Personally, I think this is a bit on the "clever" side. Plus, the error message you get isn't as easy to understand as if you used an assert statement. I'd probably just do something like this:
def get_single(l):
assert l and len(l) == 1
return l[0]
Then you get the best of both worlds: readability and a concise one-liner.
That fails for sets and other non-list iterables. It would have to be something like:
def get_single(l):
i = iter(l)
val = i.next()
try:
i.next() # expected to throw exception for one-element iterable
except StopIteration:
return val
raise AssertionError('More than one object')
A property which is exposed by the article's solution too:
>>> x = (lambda: (yield 1))() # generator with one step
>>> y = tuple(x)[0]
>>> y
1
>>> list(x) # exhausted
[]
>>> x = (lambda: (yield 1))()
>>> y, = x
>>> y
1
>>> list(x) # exhausted, too!
[]
Because that's just what you inevitably need to do to fetch a value from a generator. There is no peeking action or some such.
Personally, I'm willing to restrict this to just lists to keep things simple. I rarely ever need a way to extract one value from a list, set, and iterable.
Yes, but with most functions there's no choice, because most of the functions in your program do something (a) complex and/or (b) specific to your program. This `get_single` function falls into neither of these categories.
It is certainly okay for some functions to be complex. Some may rely on simpler functions, but the one you'd use can still do a complex task in general.
A function that squares a number is simple, one that computes the standard deviation is definitely more complex.
> A function that squares a number is simple, one that computes the standard deviation is definitely more complex.
I'm talking about the complexity difference between this:
def stddev(pop):
total = 0
count = 0
for x in pop:
total += x
count += 1
mean = total / float(count)
variance = 0
for x in pop:
variance += (x - mean)**2
return math.sqrt(variance)
and this:
def stddev(pop):
return math.sqrt(variance(pop))
def variance(pop):
m = mean(pop)
return sum(square(x - m) for x in pop)
def mean(pop):
return sum(pop) / float(len(pop))
def square(x):
return x**2
The first is a (mildly) complex function. The latter are all simple functions, and the complex result is constructed by composing simple operations.
Good programmers write functions in the latter style, not the former.

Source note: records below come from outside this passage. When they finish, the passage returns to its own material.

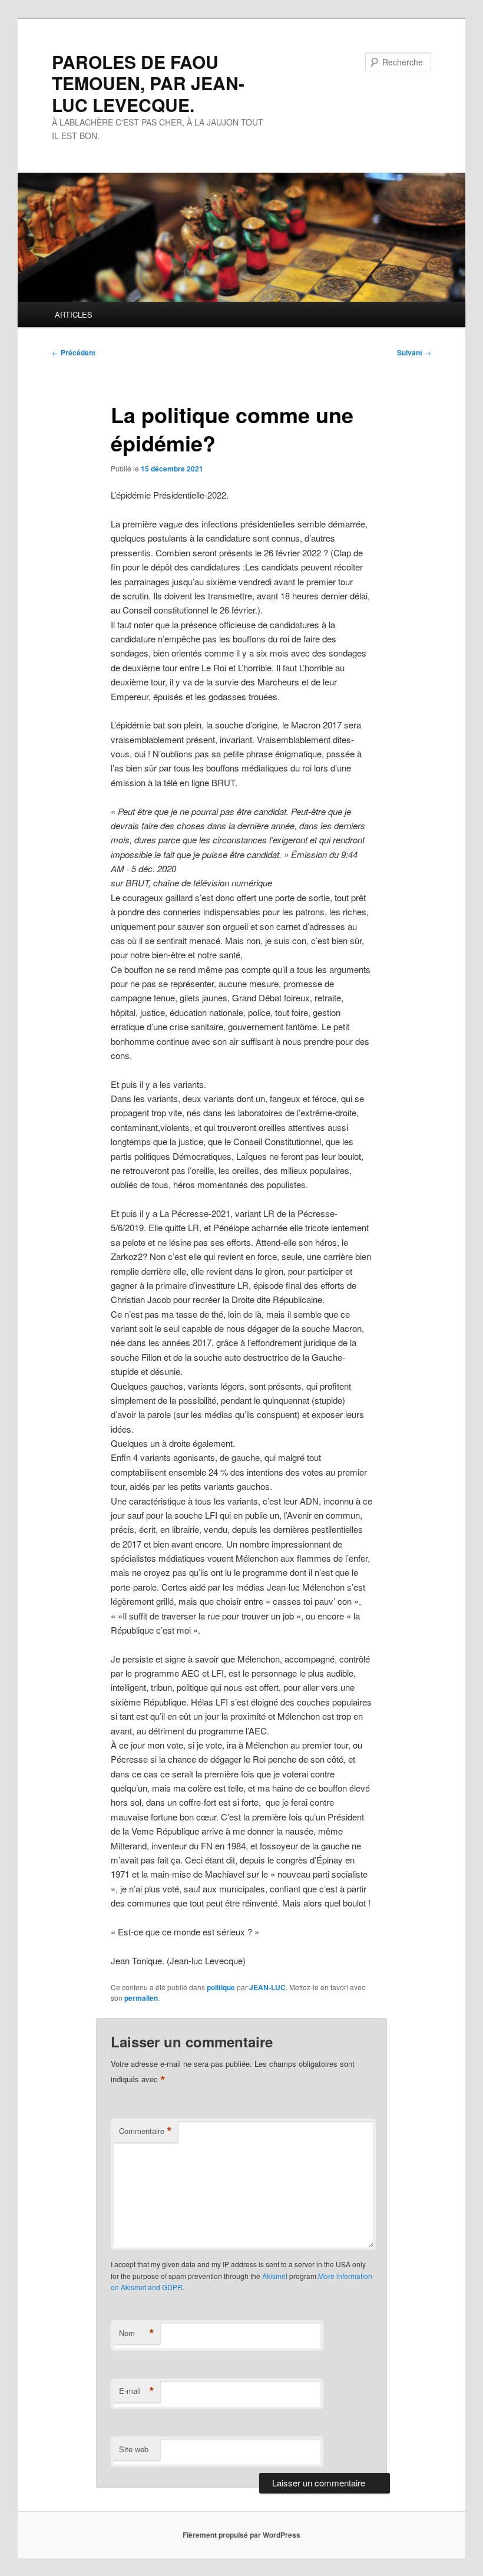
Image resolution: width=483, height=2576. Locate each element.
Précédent (73, 352)
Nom (136, 2333)
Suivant (414, 352)
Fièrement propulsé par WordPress (241, 2534)
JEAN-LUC (267, 1987)
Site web (133, 2449)
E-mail (136, 2391)
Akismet (274, 2276)
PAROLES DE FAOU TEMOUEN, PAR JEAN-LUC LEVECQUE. (148, 83)
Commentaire (145, 2131)
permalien (141, 1998)
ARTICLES (73, 314)
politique (221, 1987)
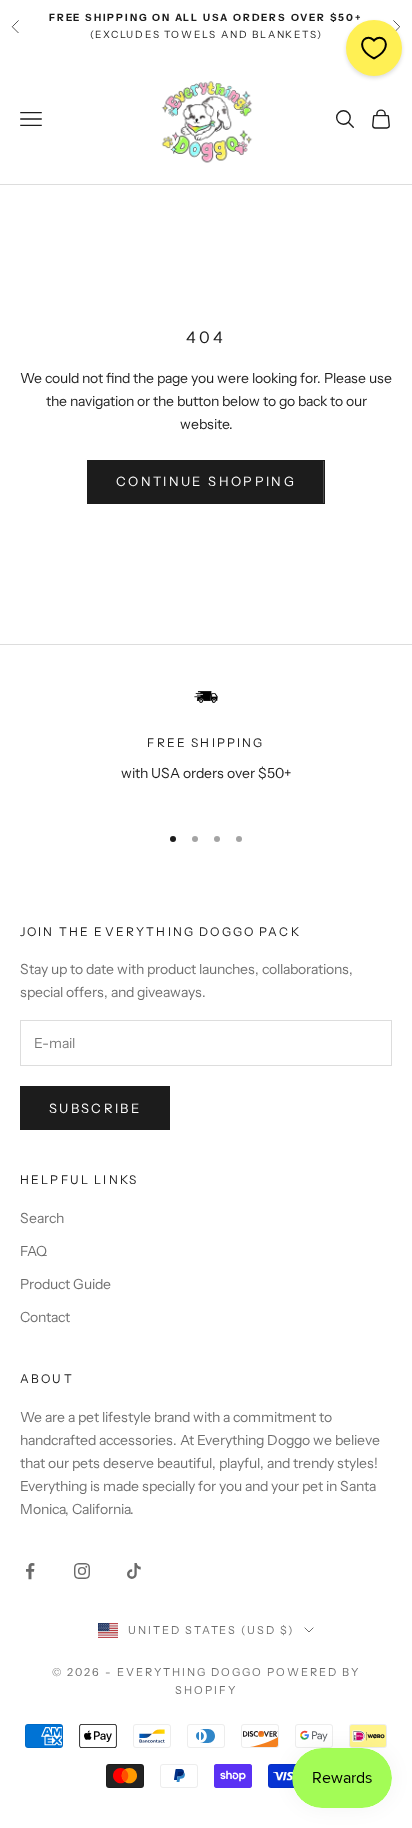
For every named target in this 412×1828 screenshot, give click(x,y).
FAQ (33, 1251)
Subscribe (95, 1108)
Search (42, 1218)
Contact (45, 1317)
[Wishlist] (374, 48)
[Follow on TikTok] (134, 1571)
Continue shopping (206, 481)
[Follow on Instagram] (82, 1571)
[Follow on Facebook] (30, 1571)
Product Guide (65, 1284)
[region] (206, 744)
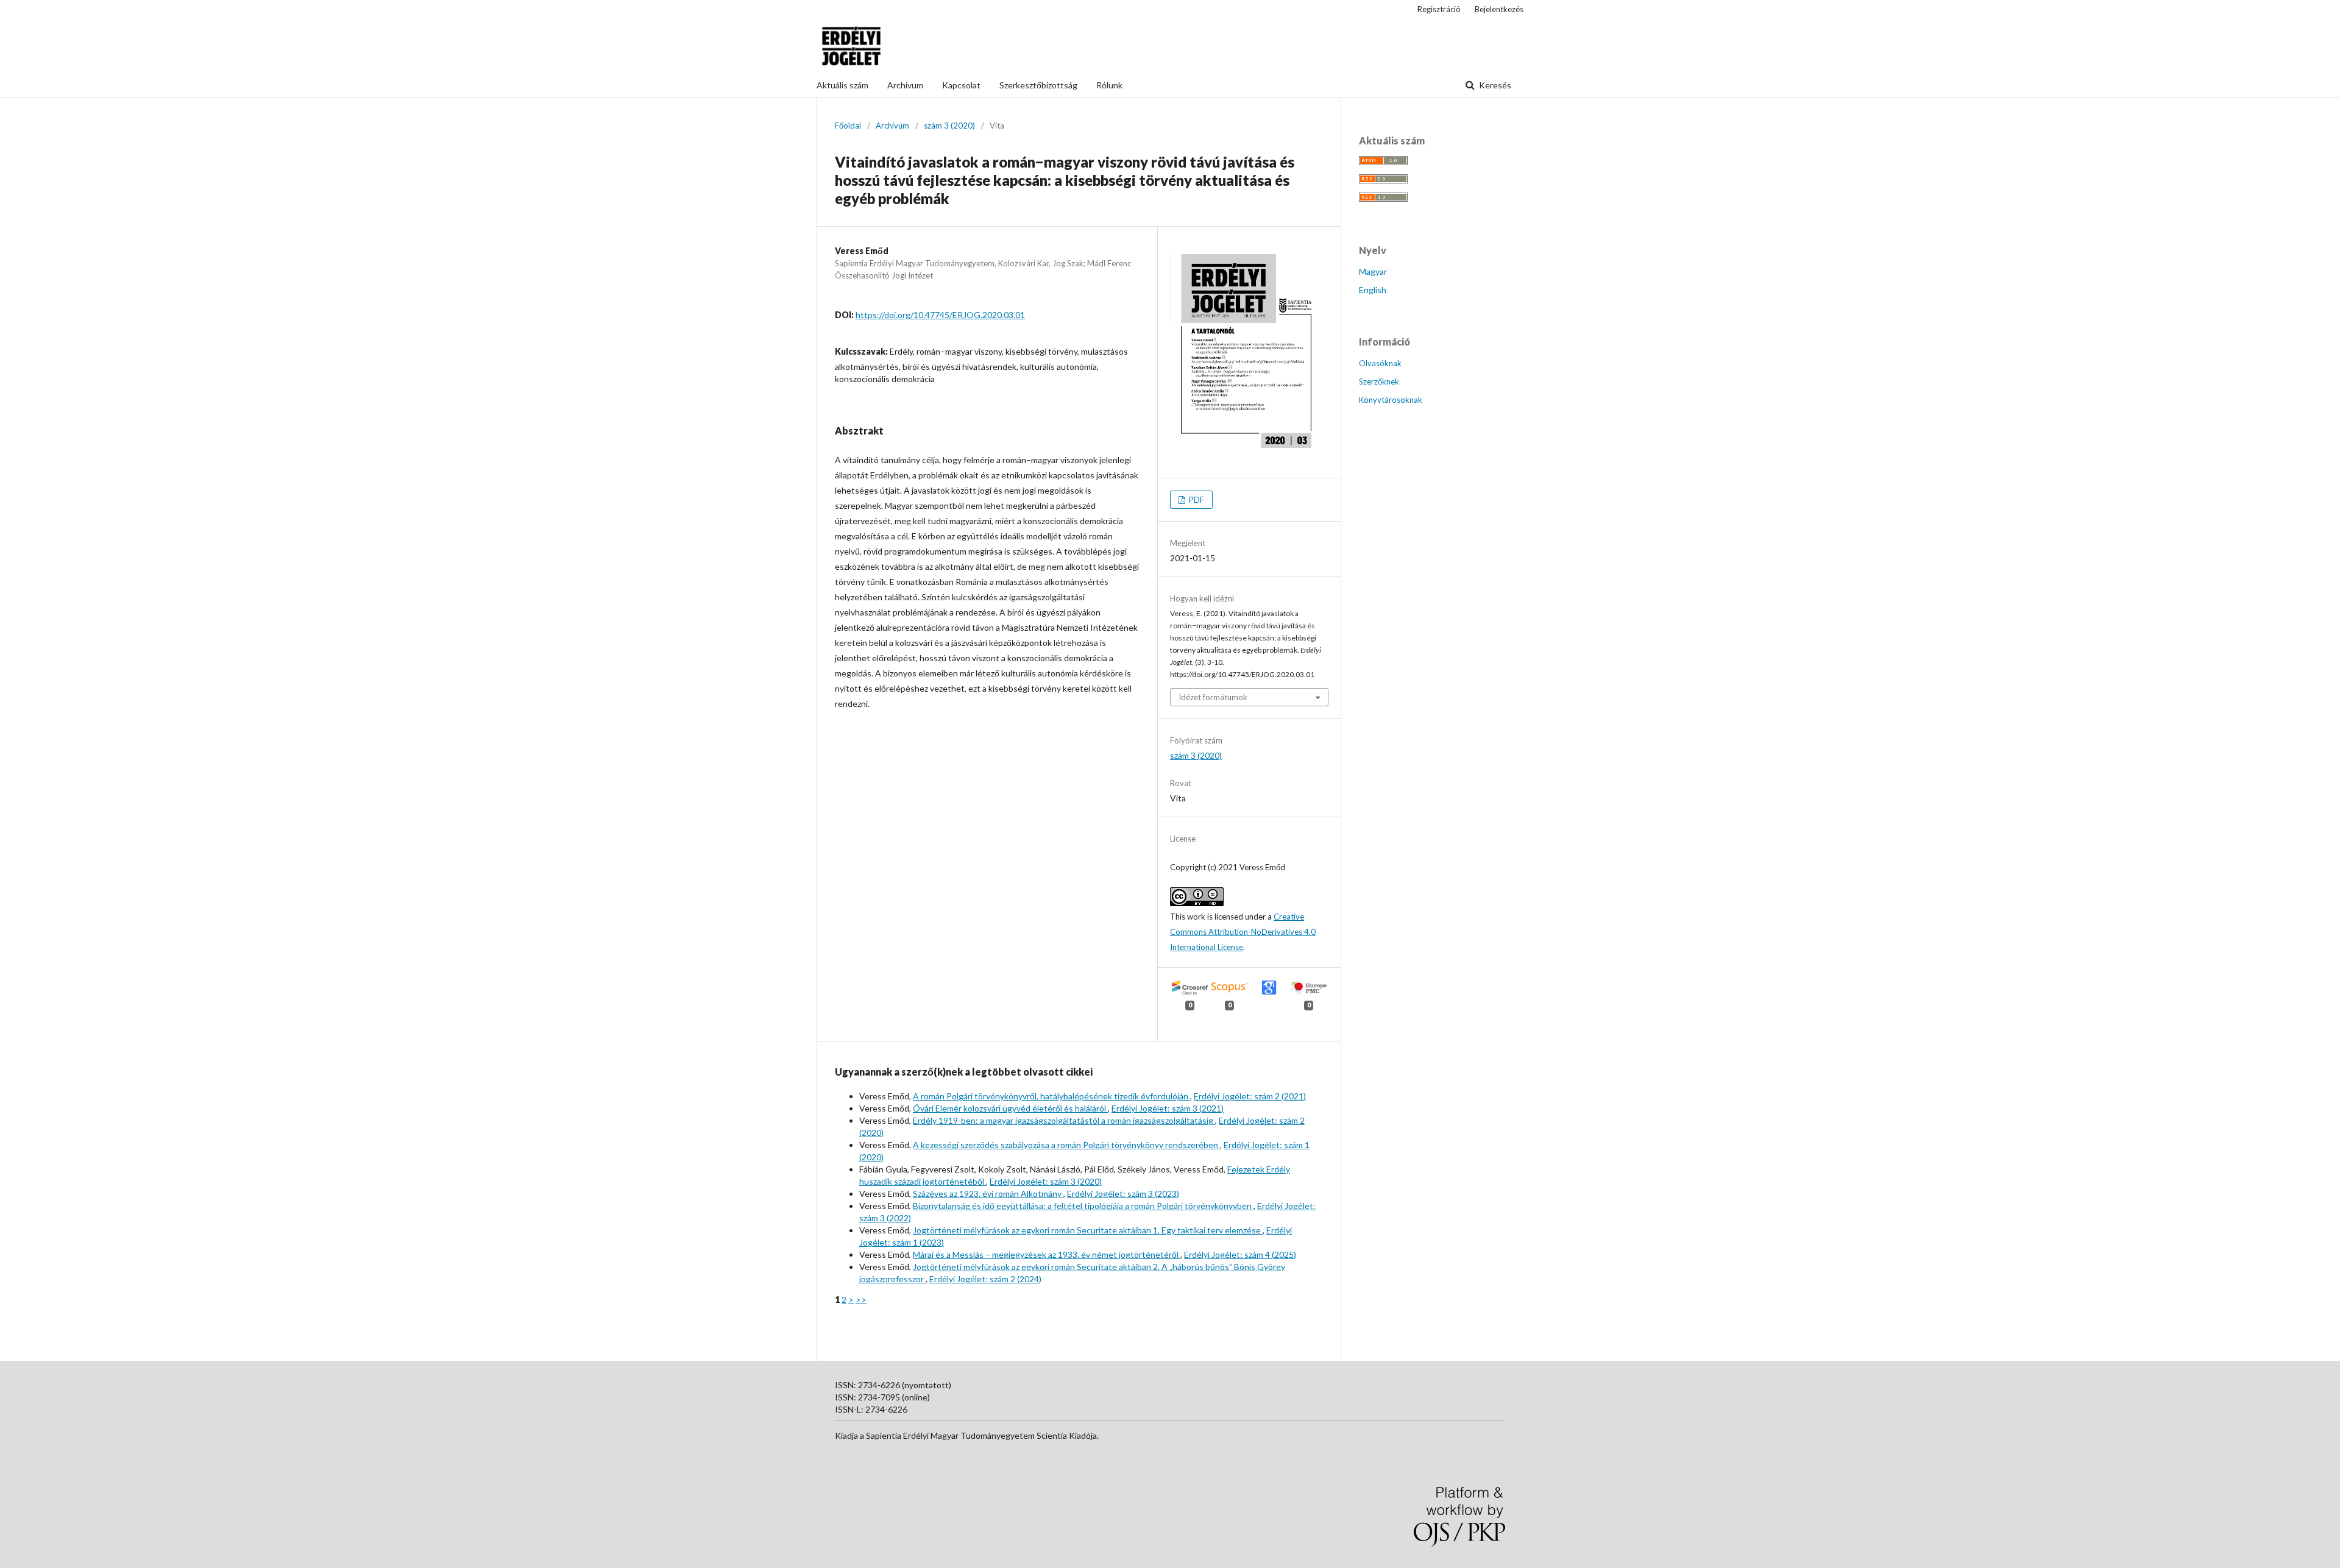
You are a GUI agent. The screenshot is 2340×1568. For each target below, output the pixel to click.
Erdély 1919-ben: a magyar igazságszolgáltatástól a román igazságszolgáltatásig (1064, 1120)
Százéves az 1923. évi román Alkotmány (988, 1193)
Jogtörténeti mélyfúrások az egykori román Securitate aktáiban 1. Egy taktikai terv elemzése (1088, 1230)
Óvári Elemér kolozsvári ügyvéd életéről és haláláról (1010, 1108)
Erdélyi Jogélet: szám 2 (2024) (985, 1279)
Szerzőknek (1379, 381)
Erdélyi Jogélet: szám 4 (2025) (1240, 1254)
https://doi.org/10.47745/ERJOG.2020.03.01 (940, 315)
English (1372, 290)
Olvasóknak (1380, 363)
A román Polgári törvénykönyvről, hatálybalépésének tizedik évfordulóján (1051, 1096)
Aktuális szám (842, 85)
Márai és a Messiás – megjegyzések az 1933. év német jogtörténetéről (1046, 1254)
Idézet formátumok (1213, 697)
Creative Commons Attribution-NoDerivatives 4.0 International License (1243, 932)
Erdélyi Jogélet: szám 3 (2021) (1168, 1108)
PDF (1195, 500)
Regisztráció (1439, 9)
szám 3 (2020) (949, 125)
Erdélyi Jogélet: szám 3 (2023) (1123, 1193)
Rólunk (1109, 85)
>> (861, 1299)
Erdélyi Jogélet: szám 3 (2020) (1046, 1181)
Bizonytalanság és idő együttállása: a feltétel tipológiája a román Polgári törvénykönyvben (1083, 1206)
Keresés (1494, 85)
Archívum (905, 85)
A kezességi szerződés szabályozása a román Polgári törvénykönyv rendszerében (1066, 1145)
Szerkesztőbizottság (1038, 85)
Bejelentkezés (1499, 9)
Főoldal (848, 125)
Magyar (1373, 271)
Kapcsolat (961, 85)
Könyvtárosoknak (1390, 400)
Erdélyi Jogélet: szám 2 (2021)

Good programmers write functions in the latter style, not the former.
Well, that stddev function could be much less verbose:
def stddev(pop):
mean = sum(pop) / float(len(pop))
variance = sum( (x-mean)**2 for x in pop)
return math.sqrt(variance)
To me that's easier to read than jumping back and forth between multiple function definitions. Of course, if you need the mean or variance independently then your way is better.
> Well, that stddev function could be much less verbose:
Sure, it could, but I was demonstrating what it looked like without the use of functions. Your example proves my point just as mine does: sum(), like mean() or variance() in my example, is just a simple function, the kind that I'm arguing for. The fact that it's built into Python (rather recently, I note) doesn't change that fact or reduce the impact of the argument. Your example simply goes one step down the path, and mine goes further.
> To me that's easier to read than jumping back and forth between multiple function definitions.
You don't have to jump back and forth between function definitions. Let's say you don't know what the standard deviation is, but you know what the mean is. You can look at the definition of stddev() and see, "Ah, it's clearly the sqrt() of the variance. What's the variance? Ah, it's the sum of the squares of difference between each element and the mean." You know what the mean() does (its name is pretty clear) and you know what sum() and square() do, so you never have to look at those functions. Someone else who knows what the variance is would never have to look that deep. When someone is reading the stddev() in my example, he doesn't have concern himself with implementation details of functions he already understands. When someone is reading yours, he has to at least read how the mean is calculated. He can't avoid it--it's right there.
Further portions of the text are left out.